When passenger vehicles collide with large commercial trucks, the probability of occupants in the passenger car, truck or SUV suffer significant injury is much higher than in collisions involving two passenger vehicles.  Our Miami truck accident lawyers find that a key reason for the increased risk of catastrophic injury or death is the massive weight disparity between the vehicles.  While a typical passenger car might weigh 3,000 pounds, large big-rigs transporting a full load can weigh 80,000 pounds, which amounts to a weight disparity of 26 times.

Although semis constitute a relatively small percentage of the total vehicles traveling Florida roadways, they account for a disproportionate number of traffic-related injuries and fatalities.  A National Highway Traffic Safety Administration (NHTSA) report indicates that 102,000 people experienced injuries in trucking accidents during 2012.  Further, this total represents an 18 percent increase over the number of injuries suffered in trucking accidents the prior year, which does not bode well for safety improvements in the trucking industry.  Trucking accident fatalities also increased during the same period from 3,781 to 3,921, which amounts to a 4 percent increase.

When dangerous big-rig collisions occur, the occupants of passenger vehicles are much more likely to suffer life-altering injuries and death according to the NHTSA.  Passenger vehicle occupants, pedestrians, bystanders, and cyclists accounted for 76 percent of those injured, and they accounted for 83 percent of trucking accident fatalities.  Put another way, the occupants of the other vehicle or non-vehicle occupants are three times as likely to suffer injury and four times more likely to die in a truck collision than the operator of a semi.

These sobering statistics make it important for individuals injured in trucking collisions to understand the challenges associated with proving liability in trucking litigation.  While many types of evidence are essential when pursuing a trucking accident lawsuit, the truck’s Electronic Control Module (ECM) (also called the “Black Box”) often constitutes a smoking gun by providing critical evidence of regulatory violations, improper maintenance, or other unsafe driving practices.

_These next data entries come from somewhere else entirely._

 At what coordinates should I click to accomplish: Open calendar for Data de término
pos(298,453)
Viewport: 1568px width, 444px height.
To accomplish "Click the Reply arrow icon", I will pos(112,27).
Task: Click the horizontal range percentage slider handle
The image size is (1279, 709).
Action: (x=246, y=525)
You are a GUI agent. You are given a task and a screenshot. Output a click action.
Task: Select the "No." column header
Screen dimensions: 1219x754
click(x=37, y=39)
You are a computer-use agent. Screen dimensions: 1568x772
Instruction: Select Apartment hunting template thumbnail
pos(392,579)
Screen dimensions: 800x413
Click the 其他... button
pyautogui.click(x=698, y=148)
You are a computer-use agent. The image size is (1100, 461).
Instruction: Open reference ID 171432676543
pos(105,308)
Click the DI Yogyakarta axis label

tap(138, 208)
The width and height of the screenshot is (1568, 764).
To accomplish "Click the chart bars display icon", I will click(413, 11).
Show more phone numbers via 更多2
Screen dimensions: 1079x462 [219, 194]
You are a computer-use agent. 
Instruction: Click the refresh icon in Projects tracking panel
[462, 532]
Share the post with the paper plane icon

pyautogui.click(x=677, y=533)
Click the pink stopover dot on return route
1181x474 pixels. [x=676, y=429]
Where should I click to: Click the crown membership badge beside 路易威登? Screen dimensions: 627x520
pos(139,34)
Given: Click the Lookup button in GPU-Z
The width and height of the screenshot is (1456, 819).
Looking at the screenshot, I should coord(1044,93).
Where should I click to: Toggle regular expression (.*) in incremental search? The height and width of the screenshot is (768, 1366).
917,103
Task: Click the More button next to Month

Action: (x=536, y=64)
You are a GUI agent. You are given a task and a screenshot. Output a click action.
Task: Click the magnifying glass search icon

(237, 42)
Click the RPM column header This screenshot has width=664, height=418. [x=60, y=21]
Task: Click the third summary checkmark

Understanding the Electronic Control Module (“Black Box”)

Most large trucks manufactured in the United States since the 1990’s are equipped with an ECM.  These electronic data storage devices are similar to black boxes on commercial airlines.  The devices are able to record a wide range of data over a period of time.  The types of information that can be preserved by the black box include maximum speed, air bag performance, revolutions per minute (RPMs), average speed, duration of time over 65 mph, idling time, and seat belt usage to note a few examples.

These electronic data recorders were originally created to facilitate the ability of semi manufacturers to identify purchaser abuse to defend against warranty claims.  However, our experienced Florida Semi Accident Lawyers often use factual data stored in ECMs to expose factors that contribute to a commercial truck collision.  We might use the device to investigate big-rig speed immediately prior to the crash, hard stops, and RPMs immediately prior to the crash.  Since the black box also stores usage data, this information can be used to verify the driver log book and expose manipulated and false entries that reveal hours of service violations.

Time Is of the Essence in Avoiding the Loss of ECM Data

Black boxes come equipped with limited storage that often amounts to thirty days though it can shorter depending on the year the vehicle was manufactured.  The storage capacity might be exceeded quickly if the vehicle is promptly placed back in service.  Once the storage capacity has been exceeded, the device will begin recording over previously stored data.

Our Florida Trucking Accident Attorneys will either negotiate an agreement to ensure the data is preserved or send a spoliation letter indicating that the information on the black box is the subject of litigation and must be preserved.  The spoliation letter will advise the commercial carrier that erasing, altering or otherwise destroying the black box data will subject the commercial carrier to sanctions.  There are multiple types of sanctions that can be imposed for spoliation of evidence, such as attorney fee sanctions or evidentiary sanctions.  Attorney fee sanctions involves the judge requiring the trucking company to pay a portion of the plaintiff’s attorney fees while evidentiary sanctions can result in the jury being instructed to assume altered or destroyed evidence was favorable to the plaintiff on a particular issue.  In some situations, we might file for an immediate protective order from the judge.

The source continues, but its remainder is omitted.